Singapore media’s report on Hyflux’s CG lapses

In another perspective, corporates would have placed sustainability as one of their priorities. ESG a key lingo all around, all so familiar. Yet, we still have cases of bad corporate governance emerging every now and then. Latest being that of Hyflux, a water treatment company in Singapore, whose board is now under criminal investigation for corporate governance breaches. Had all the CG commitments been nothing more than a lip service its stakeholders? For as far as I can remember, Hyflux has been in compliance with the Singapore Exchange’s CG, and was definitely not one who was lax in such. It had always displayed above average CG commitment, and now I wonder how many other companies fail to recognise the weakness in their culture and practices.

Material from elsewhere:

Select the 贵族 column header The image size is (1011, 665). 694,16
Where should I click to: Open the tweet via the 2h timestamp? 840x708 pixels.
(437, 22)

Closer to heart, the company that I’m employed in currently, is undergoing a privatisation exercise. There may be some changes to my scope (reducing the listing requirements and reporting parts!), but I am definitely not ready to scale back on our standards, being a company that is on top of the CG disclosure ‘game’ in Singapore. We have been consistently placed within the top 15 positions of the Singapore Governance and Transparency Index, an annual exercise which ranks the over 600 listed companies in Singapore.

Sustainability is not a check box exercise that we do, just because it’s being prescribed by the stock exchange or regulators.

Regardless from a corporate, public or personal perspective, we have to recognise that it is highly interconnected and perhaps the word that we should have in our mind is responsibility. Being responsible person, responsible business, responsible governance. Only then can we see the light of sustainability.